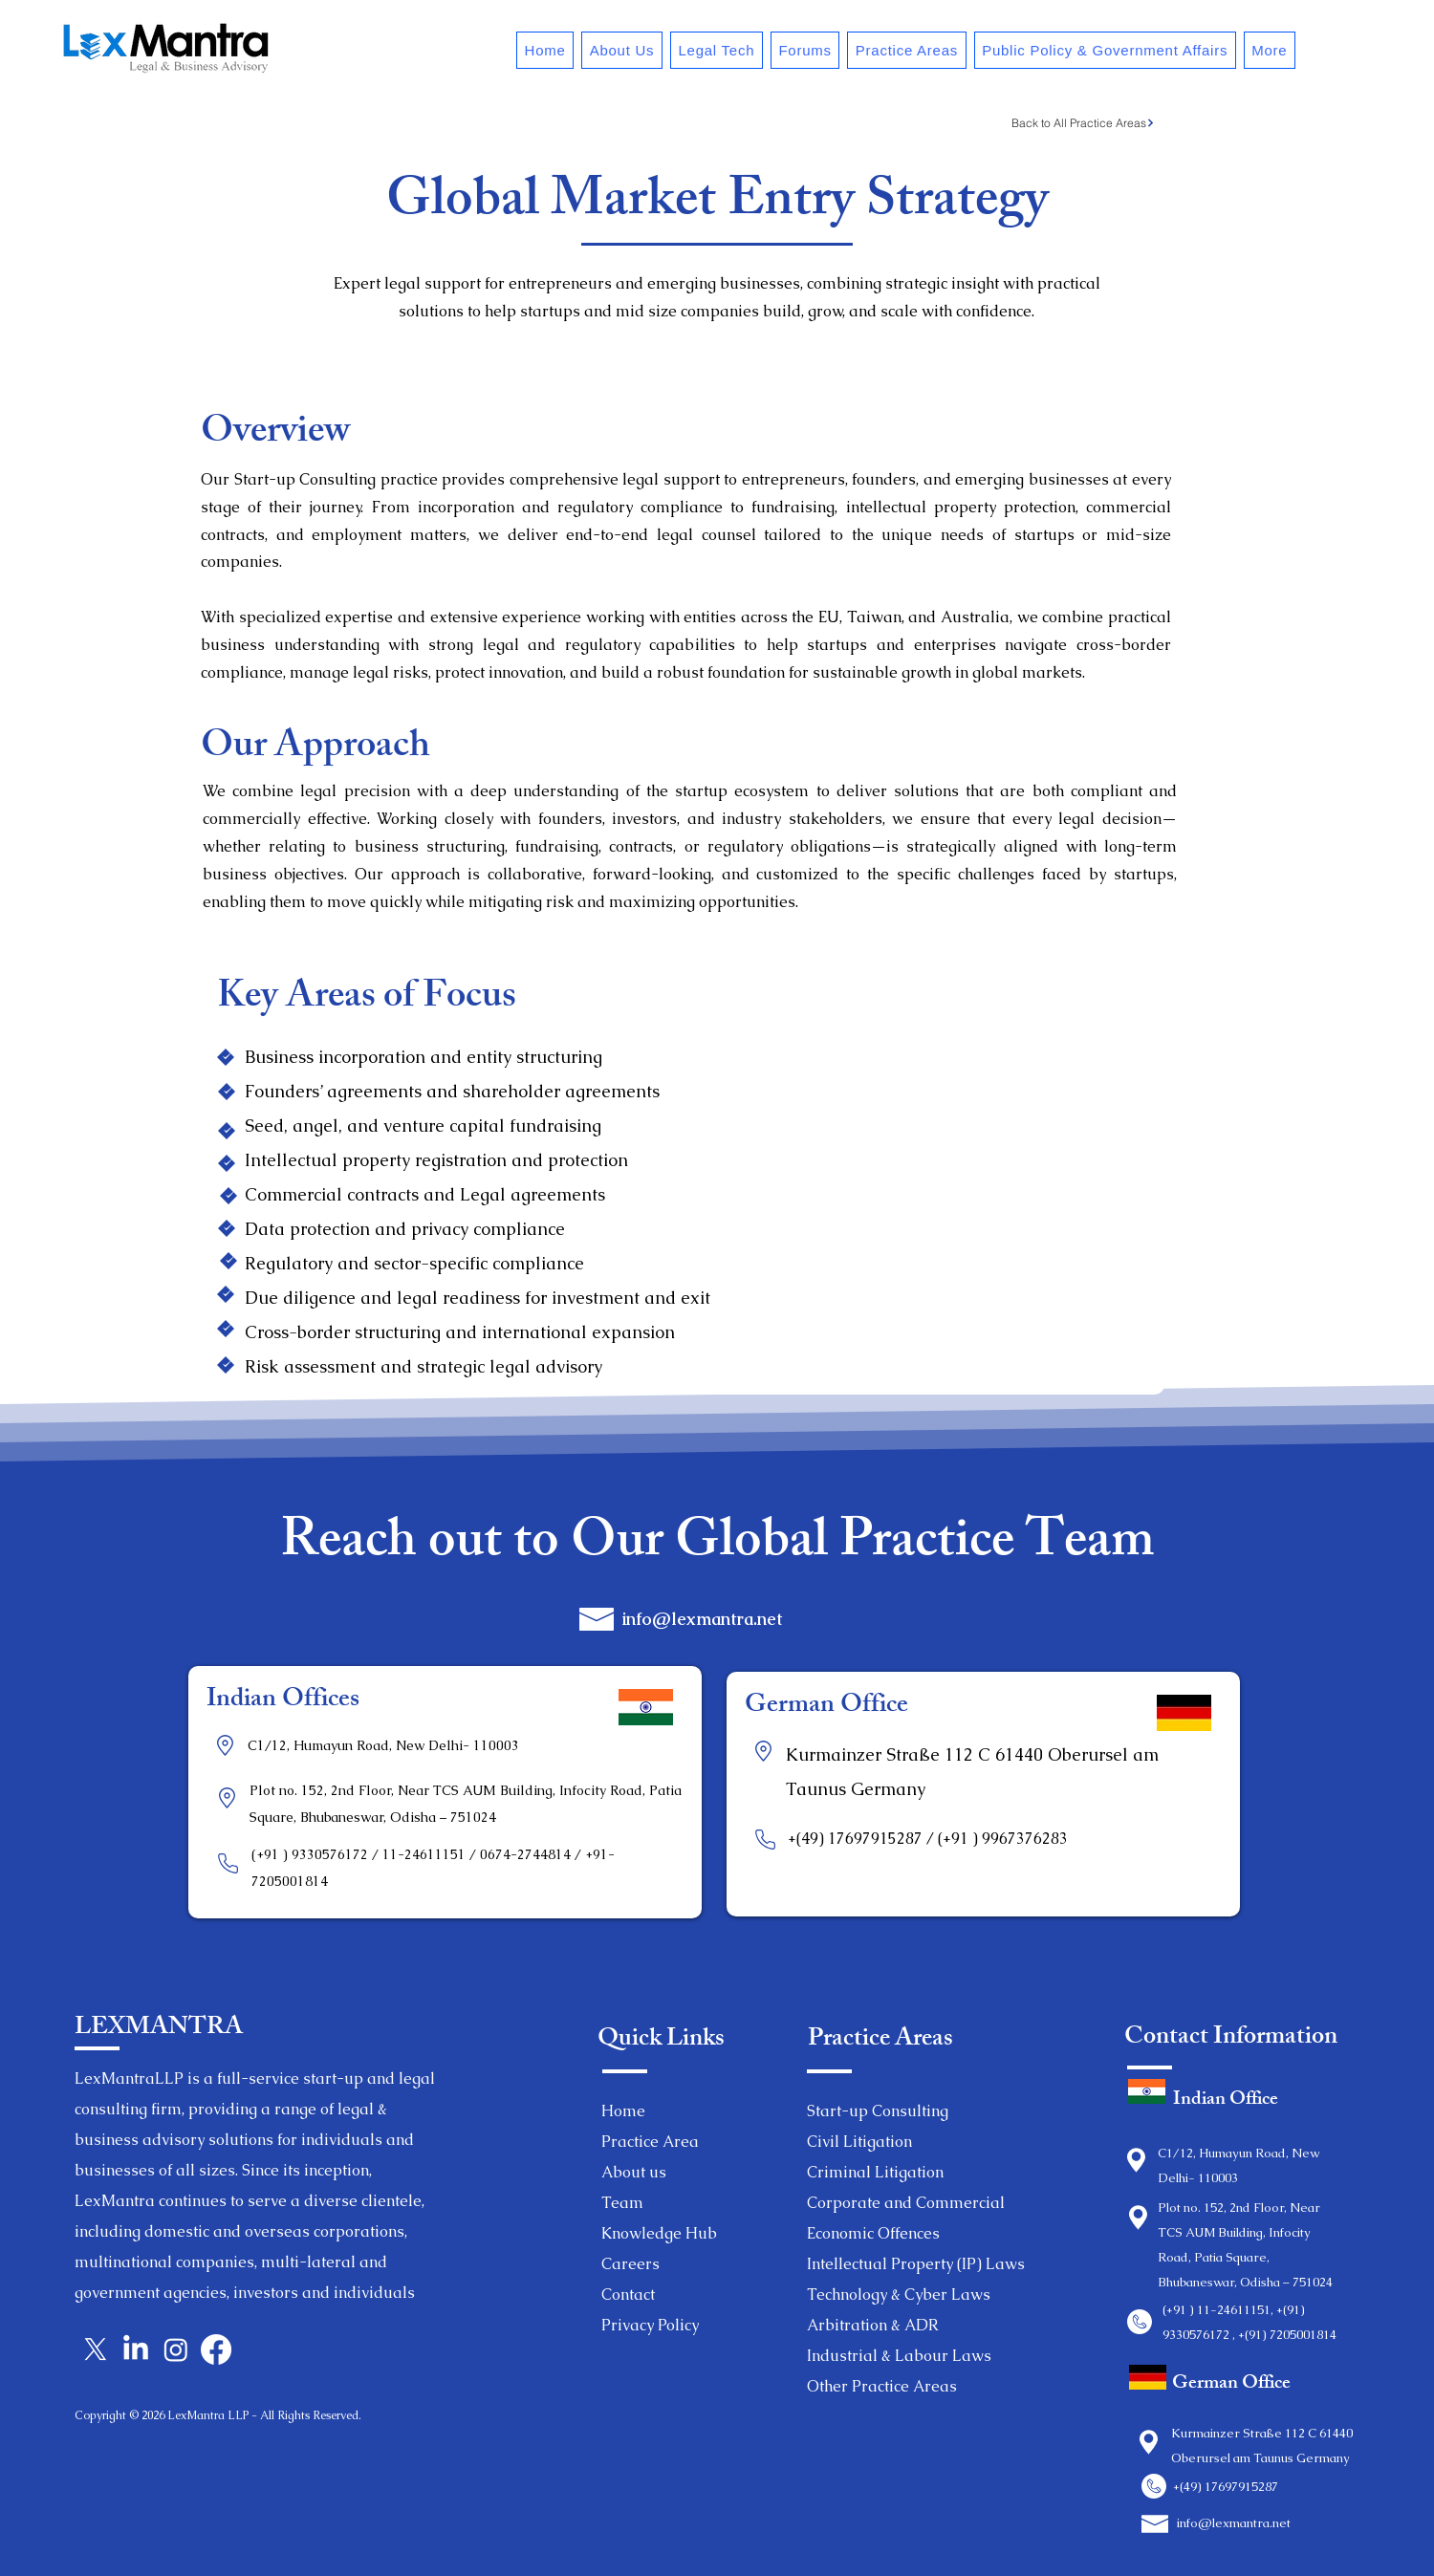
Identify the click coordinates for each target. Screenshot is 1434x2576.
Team (622, 2203)
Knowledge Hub (659, 2233)
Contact (628, 2294)
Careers (630, 2264)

▸ What to do: Count the lines of the material above that contain the string "Screenshot", matching case exactly. Reply with the number only.

▸ Solution for this exercise: 1